2.6 CONCLUSION
‘SHAKESPEARE: THE WOMEN’S VOICE’. It has been this paper’s title and it is my conclusion, too. Lots of opinions against this vision have been written but I am sure of it and I agree with Rackin when he said:
‘Generations of women have found a source for their own empowerment in the power of Shakespeare’s writing’ (Grin 2008:34).
Plays analysed (Much Ado About Nothing, As You Like It and Twelfth Night) are protests against women’s oppression during the Elizabethan times and Shakespeare’s heroines show it.
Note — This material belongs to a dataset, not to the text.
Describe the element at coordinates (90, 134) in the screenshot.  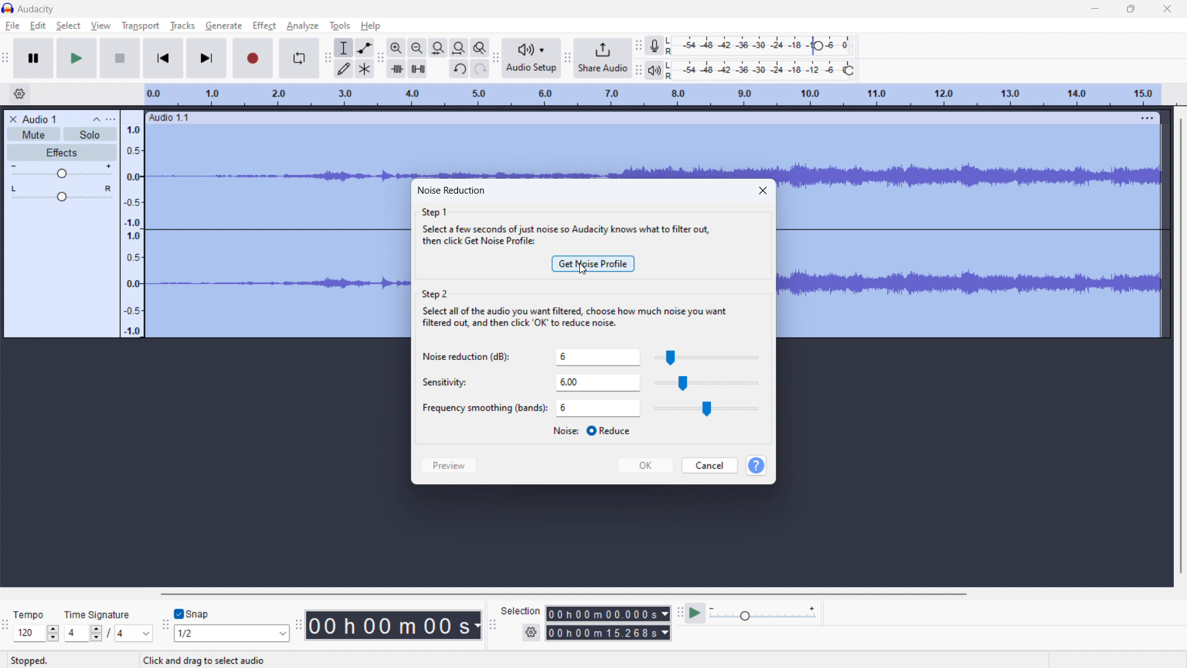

From my point of view, As You Like It and Twelfth Night have much more in common because they include cross-dressed heroines. As we have seen through the reading and reproduction of these plays, Viola and Rosalind disguise themselves as a male throughout much of the play, being safety the major reason at the beginning (Viola has suffered a shipwrech in an unknown place and she thinks she has no family and Rosalind has been banished from the court by her uncle). On the contrary, Much Ado About Nothing includes a constant humour to play down the importance of Beatrice’s speech. Anyway, disguised or not, if I would have to arrange them in order to measure their self-confidence or freedom of speech I would order them from less to more in the following way: Viola, Rosalind and Beatrice. Viola shows women’s aspirations such as education and a great capacity of expression but Rosalind and Beatrice stand up to their lovers (Orlando and Benedick, respectively). This is astonishing in a society where women were silenced every time. On the other hand, Viola does not make any criticism to patriarchal society, only shows some fear for her female condition. However, Rosalind and Beatrice do not fall short of blows against men. Rosalind says clearly women are banished, they do not have any freedom, being wives men underestimate them, etc. but Beatrice is the character who criticizes the institution of marriage the most because Rosalind and Viola, contrary to her, were always open to it. On the contrary Beatrice says men were deceivers ever, she wants to remain an unmarried woman, she is constantly challenging Benedick’s words, etc.
Nevertheless, these plays are comedies and their purpose must be to entertain the audience and give them a happy ending. So marriage seems unavoidable in the three of them. During Elizabethan times marriage was the desirable state for both women and men and we see it at the end of Shakespeare’s comedies. Although Viola, Rosalind and Beatrice possessed wit, ambition and personality, they surrendered to the ‘charms of men’ to my dissatisfaction because I reckon women in these comedies are more brilliant than the men and more aware of themselves.
Anyway I consider fantastic and excellent Shakespeare’s contribution to women from that time and to women from nowadays. He presents fashionable themes in our society such as that of how Hero is punished for being promiscous but men are free of charges by doing the same. Women always are represented as inferior, with fears and sometimes unable of reasoning and I think it happens every day in our 21st century society. So Shakespeare was a forerunner of the feminist approaches later appeared and he did it with so caution that his plays were allowed and represented in theatres in front of Queen Elizabeth I. As far as I am concerned, the importance of these comedies lies in themes raised and how these themes are carried on as usual. Chapeau Shakespeare!